8. “The Barkleys” from Subaru

Often car advertisements focus on the features of the cars. These commercials take a charmingly unique approach by focusing on the life moments that happen in a car, illustrating them with the furry canine “Barkley” family.

But using cute dogs isn’t a publicity stunt; it supports an underlying goal of Subaru as well.  The car manufacturer has worked with the Center for Pet Safety for years to determine the best way to protect pups traveling with their owners.

This ad in particular touches the heart of anyone who has dropped a child off for the first day of school, says Tracy, our PR expert and strategist. Which is why the commercials typically run as school starts up!

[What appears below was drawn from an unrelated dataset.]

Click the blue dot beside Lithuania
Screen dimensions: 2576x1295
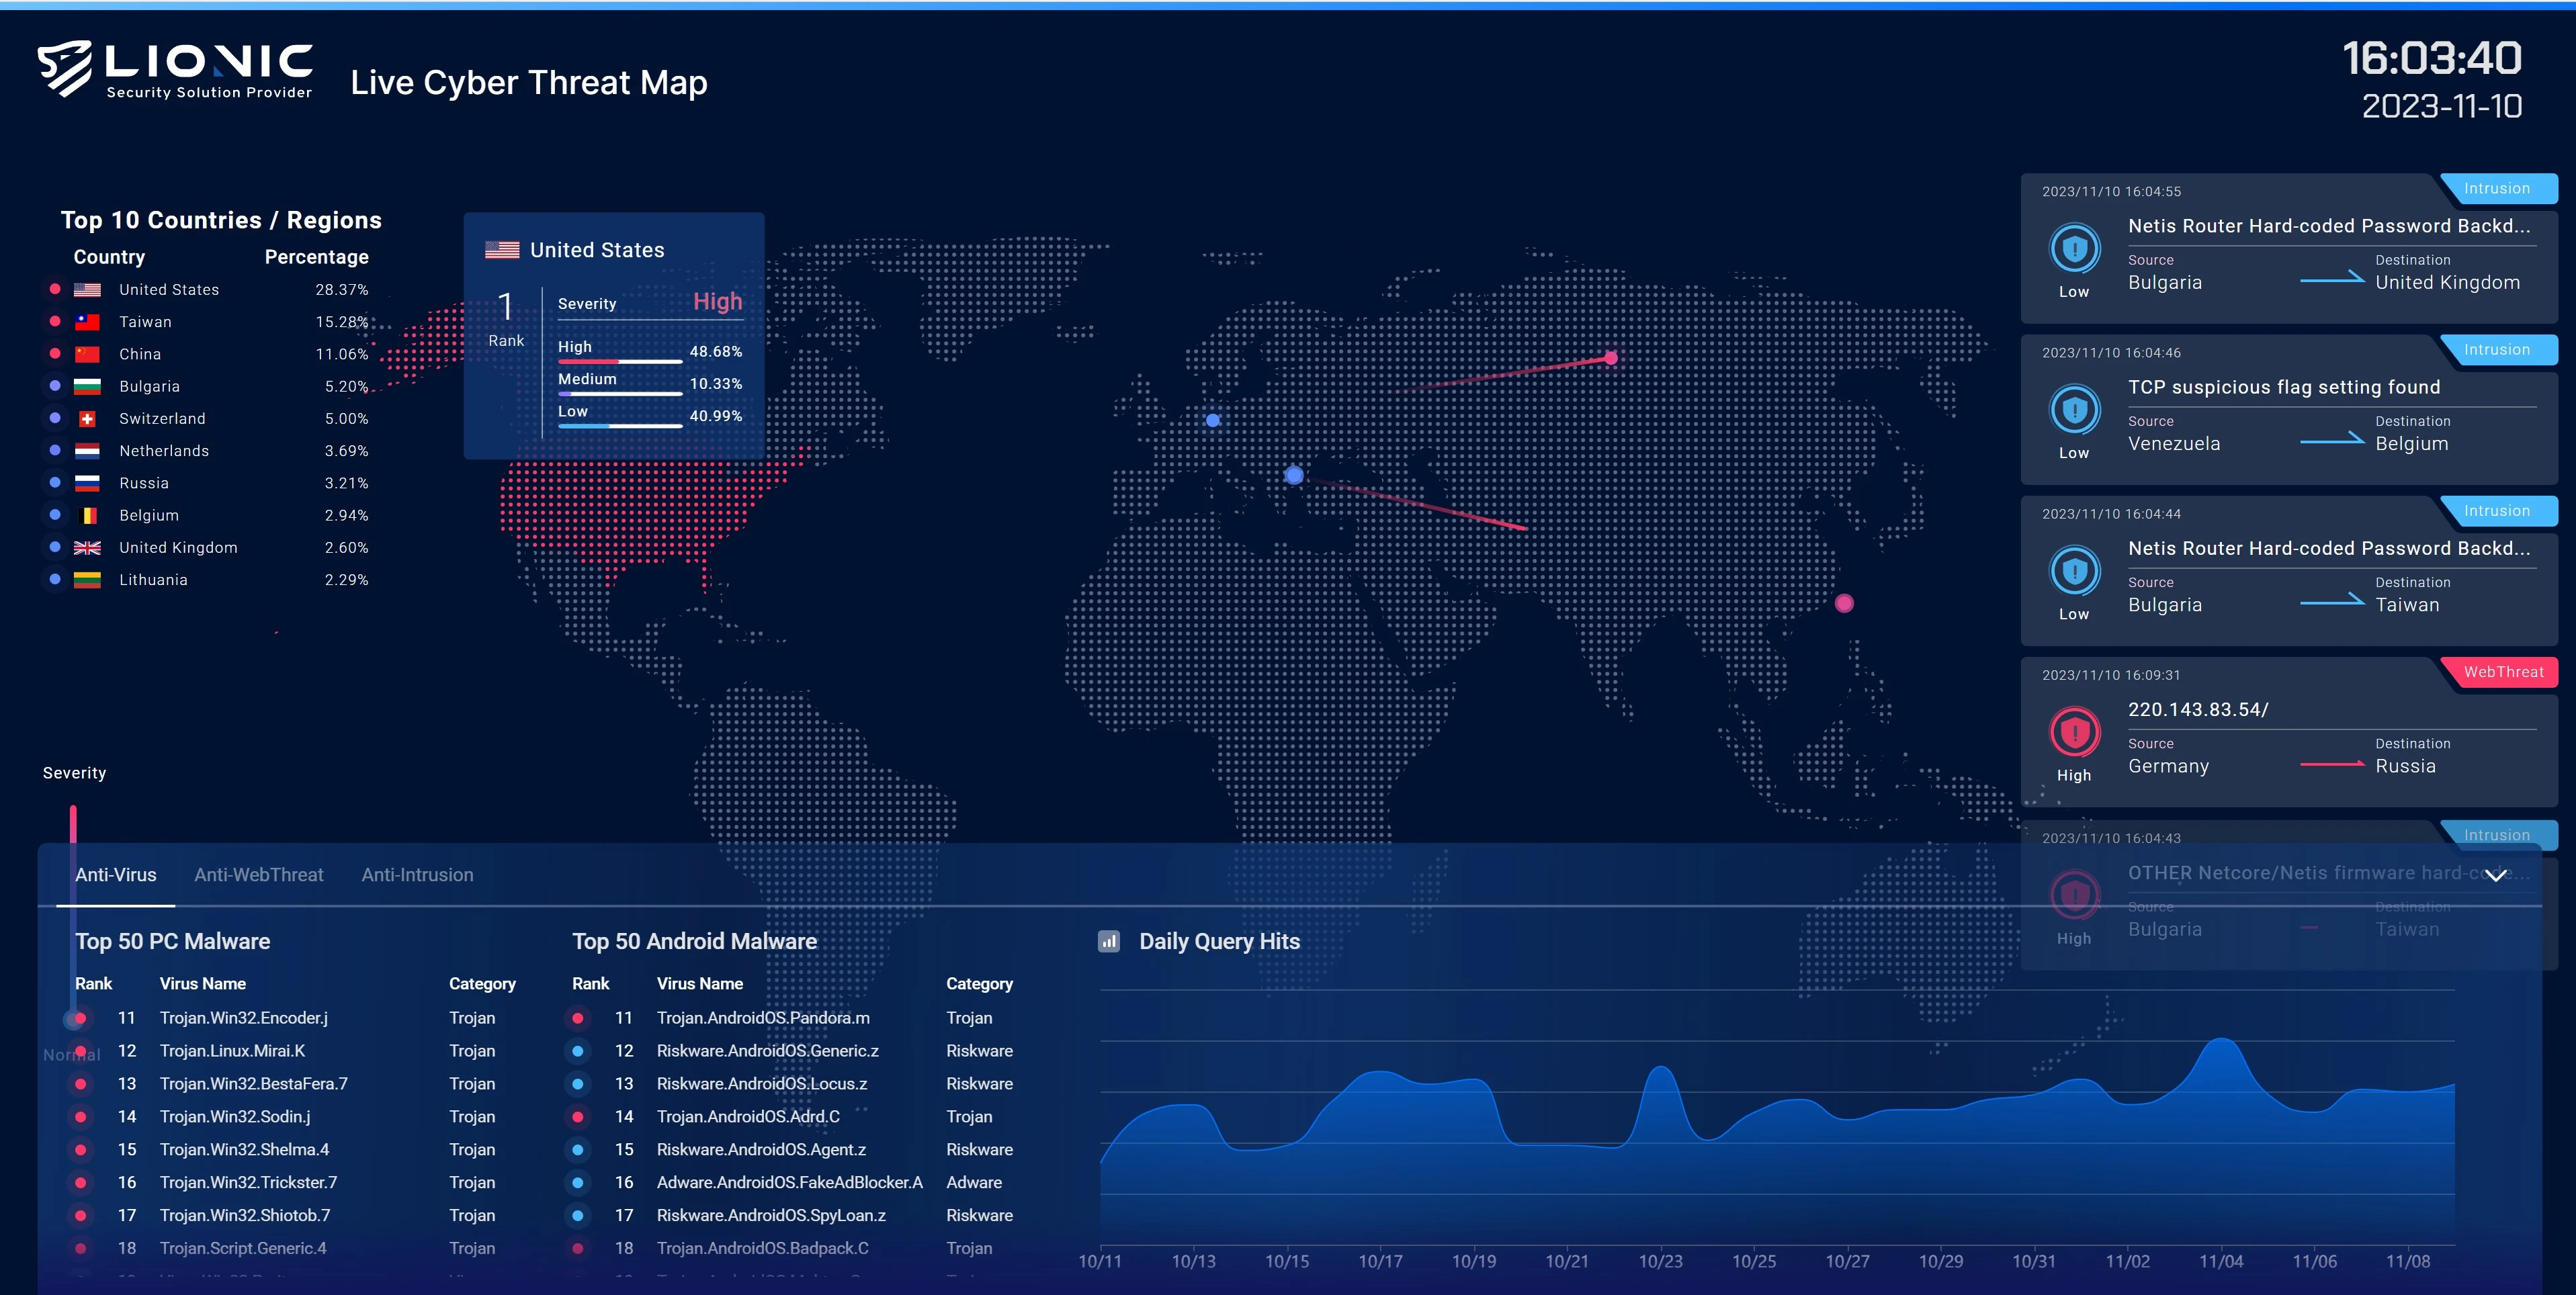click(55, 579)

Whatever the life moment, seeing them portrayed in such a unique way warms the heart with love. And that just so happens to be Subaru’s tagline.

9. “Blacklight” from Cheetos

For many of us, including Art Director Sandra, the thought of Cheetos conjures up fun childhood memories. She and her siblings loved the snack and held their own interrogations when the Cheetos disappeared a bit too quickly from the cupboards.

The success of this ad lies in the way it involves the whole family. It doesn’t focus solely on the kids, but involves the parents—and even the family pet. This furthers the idea that everyone loves Cheetos.

And it may make you thankful there’s not a blacklight in your home the next time you polish off a bag of them!

10. “Ode to the Little Things” from WordPress

Digital Manager Aaron spotted this commercial during Sunday Night Football earlier this year and was shocked to see that WordPress.com investing in a TV commercial clearly targeting small business owners.

At a second look, though, the focus on small business owners makes a lot of sense. WordPress knows they don’t need to reach professional web development agencies, many of whom know about and use WordPress.

Instead, they’re focusing on a growth market: Small businesses that have a limited budget, limited time and limited knowledge of web development.

By pitching a user-friendly space to make a website, WordPress empowers small business owners in an area they often need help, even though there are many reasons to go with a professional web development agency.

Creating an ad that catches the eye of your target audience can be difficult. But it’s not impossible. Employing humor, emotional storytelling, and in-depth knowledge of your customer goes a long way toward ensuring your advertisements will achieve the results you want.